L’Europe s’est prononcée
pour le « rehaussement du niveau et d’intensité de ses relations
bilatérales » avec Tel-Aviv, faisant craindre un virage de la
politique européenne vis-à-vis du Proche-Orient.
Au lieu de sanctionner Israël
pour ses violations quotidiennes du droit international et des
droits de l’homme dans les territoires occupés, l’Europe a
préféré le récompenser en lui accordant un nouveau statut. Un
statut qui s’est négocié à la demande d’Israël et dans la plus
grande opacité. Le vieux continent s’est ainsi prononcé par un
oui pour le « rehaussement du niveau et d’intensité de ses
relations bilatérales » avec Tel-Aviv en adoptant un texte
intitulé « Council Conclusions Strengthening of the EU Bilateral
Relations with its Mediterranean Partners — Upgrade with Israel
». Une longue annexe au texte précise les lignes
directrices pour ce « Upgrading » du dialogue politique avec
Israël. Elle prévoit entre autres la tenue périodique de
réunions des chefs d’Etat et de gouvernement de l’Union
Européenne (UE) et d’Israël, un privilège jusque-là accordé à
quelques grandes puissances comme la Chine ou la Russie. Un
premier sommet UE-Israël pourrait avoir lieu dans les prochains
mois, peut-être dès le premier semestre 2009 sous la présidence
tchèque de l’UE, selon le ministre tchèque des Affaires
étrangères, Karel Schwarzenberg. On évoque au moins trois
réunions annuelles au niveau des chefs de la diplomatie. Cette
mesure permettra aussi l’invitation régulière de responsables du
ministère des Affaires étrangères israélien au comité pour la
politique et la sécurité de l’UE et d’experts israéliens dans
les comités travaillant notamment sur la lutte contre le
terrorisme et le crime organisé par exemple. L’UE se dit prête
aussi à envisager « la possibilité d’inviter Israël à participer
aux missions civiles » menées dans le cadre de sa politique de
défense et de sécurité, « au cas par cas et lorsque l’intérêt
commun s’y prêtera », et à avoir avec Israël, « au moins une
fois par an », un dialogue informel sur les questions
stratégiques.
Un forcing de Paris ?
En gros, le texte permet à
Israël de conquérir les droits d’un quasi-Etat membre de l’UE.
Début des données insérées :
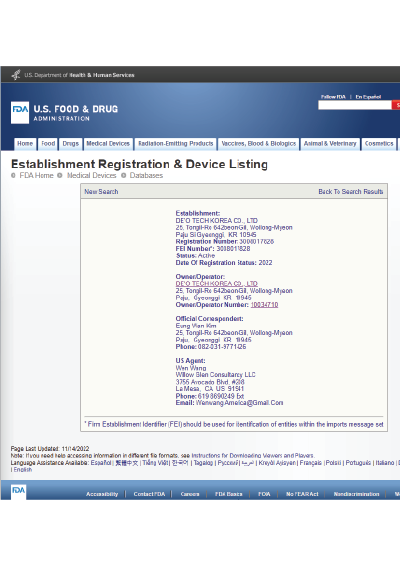Open the Radiation-Emitting Products tab
This screenshot has height=566, width=400.
(x=176, y=144)
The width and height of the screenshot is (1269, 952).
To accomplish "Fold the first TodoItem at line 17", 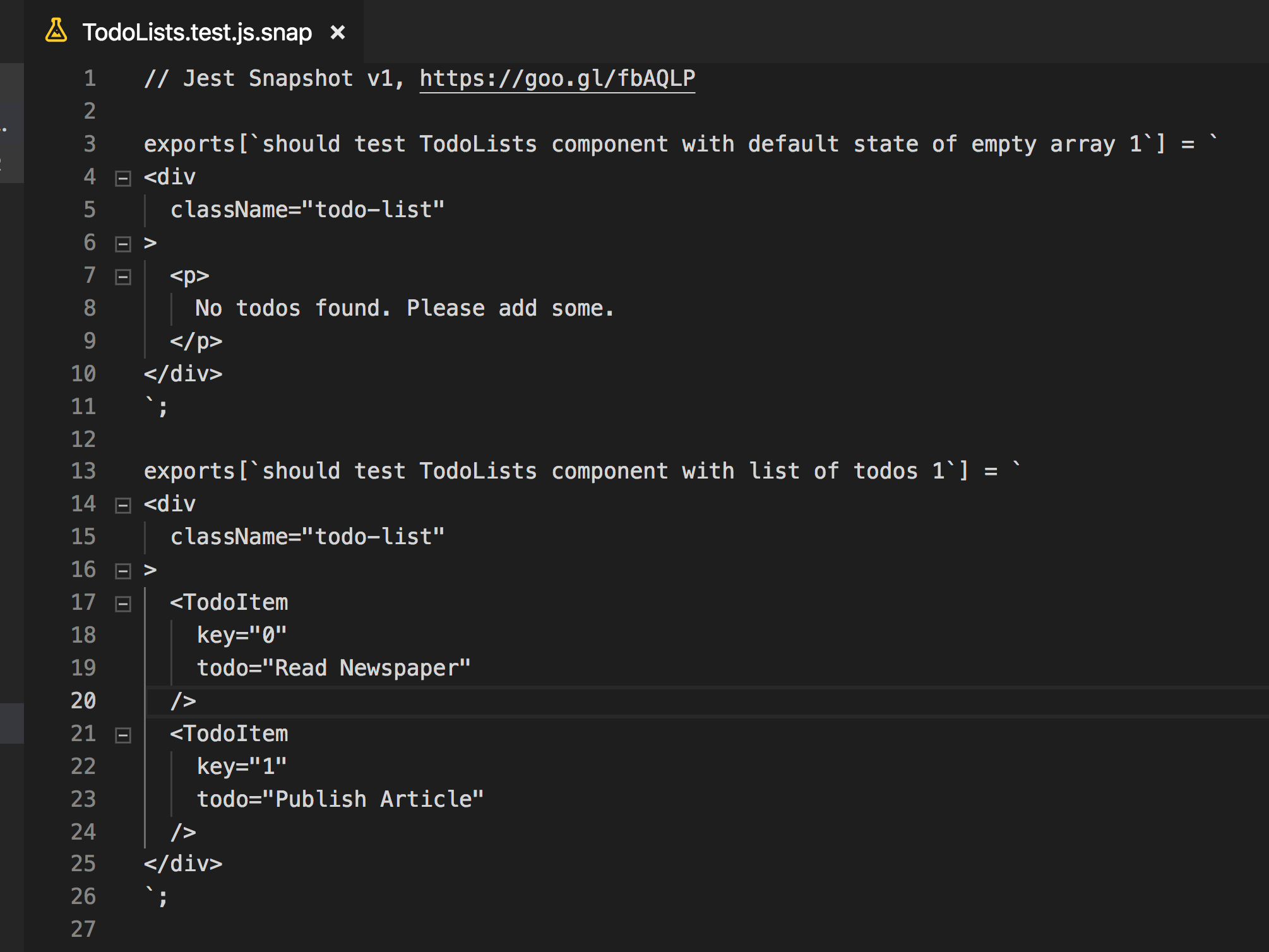I will click(x=123, y=604).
Il faut voir Paris derrière. C’est sur impulsion de la France
que ce document a été approuvé, alors qu’une semaine auparavant,
le Parlement européen, appelé à voter sur le renforcement des
relations euro-israéliennes, s’est prononcé pour le report du
vote. On dit qu’une première version présentée par la France
avait suscité des réserves chez certains partenaires européens,
le Royaume-Uni et la Belgique en particulier, qui ont demandé un
« rééquilibrage » du texte qui faisait la part belle à Israël.
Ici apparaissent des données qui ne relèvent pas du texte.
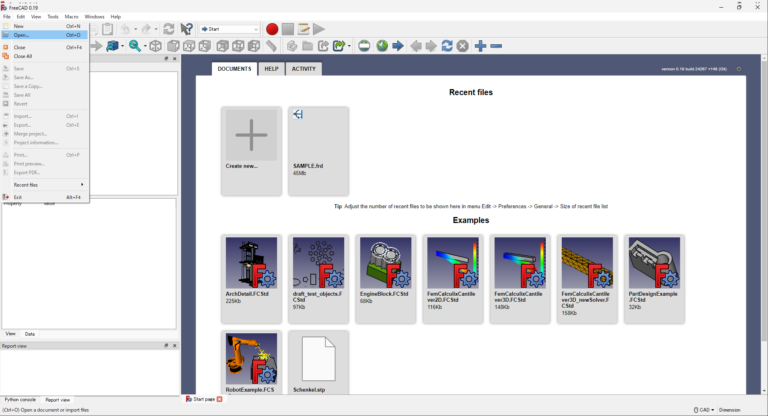
Task: Click the measure distance ruler icon
Action: click(x=272, y=46)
En juin dernier, Francis Wurtz, président du Groupe confédéral
de la gauche unitaire européenne/gauche verte nordique, a
adressé une lettre au président Sarkozy, au président de la
Commission européenne, Manuel Barroso, et au haut représentant
de la politique étrangère de l’UE, Javier Solana, pour leur
demander des éclaircissements au sujet de négociations secrètes
que mènerait depuis une année l’UE avec Israël. « Il apparaît
que des négociations secrètes sont en cours depuis un an entre
l’Union européenne et les dirigeants de l’Etat d’Israël. Non
pas, hélas, pour tenter de débloquer le processus de paix avec
les Palestiniens mais pour examiner une demande proprement
inimaginable de la part de Tel-Aviv : celle de conquérir les
droits d’un quasi-Etat membre de l’Union européenne ! »,
écrit-il dans sa lettre. D’après Wurtz, « la demande israélienne
en question date du 5 mars de l’année dernière ; un groupe de
réflexion s’est réuni sur le sujet le 4 juin 2007 ; une seconde
réunion s’est tenue le 9 octobre dernier pour préparer une
Déclaration du Conseil. Et tout cela sans que la moindre
information n’en ait été donnée à la représentation
parlementaire de l’Union ! ». Tzipi Livni, ministre des Affaires
étrangères israéliennes, a fait le déplacement de Bruxelles pour
faire son propre lobbying et convaincre les réticents, 2 jours
avant le vote. Le quotidien israélien Haaretz précise ainsi dans
son édition du 9 décembre que Livni, qui a rencontré ses
homologues européens, a à un moment de la rencontre demandé à
voir Bernard Kouchner en tête-à-tête et à ce que les autres
sortent de la salle. Durant cette conversation, les deux sont
tombés d’accord sur le fait qu’il n’y aurait pas de lien entre
le rehaussement des relations UE-Israël et les négociations de
paix. La ministre israélienne aurait aussi empêché l’adoption
d’un texte stratégique d’action qui rappellerait la position de
l’Union européenne sur le conflit du Proche-Orient. Forte de ce
soutien, Livni a donné un discours très tranché : « Votre rôle
est de nous aider, mais laissez-nous faire sur le terrain » !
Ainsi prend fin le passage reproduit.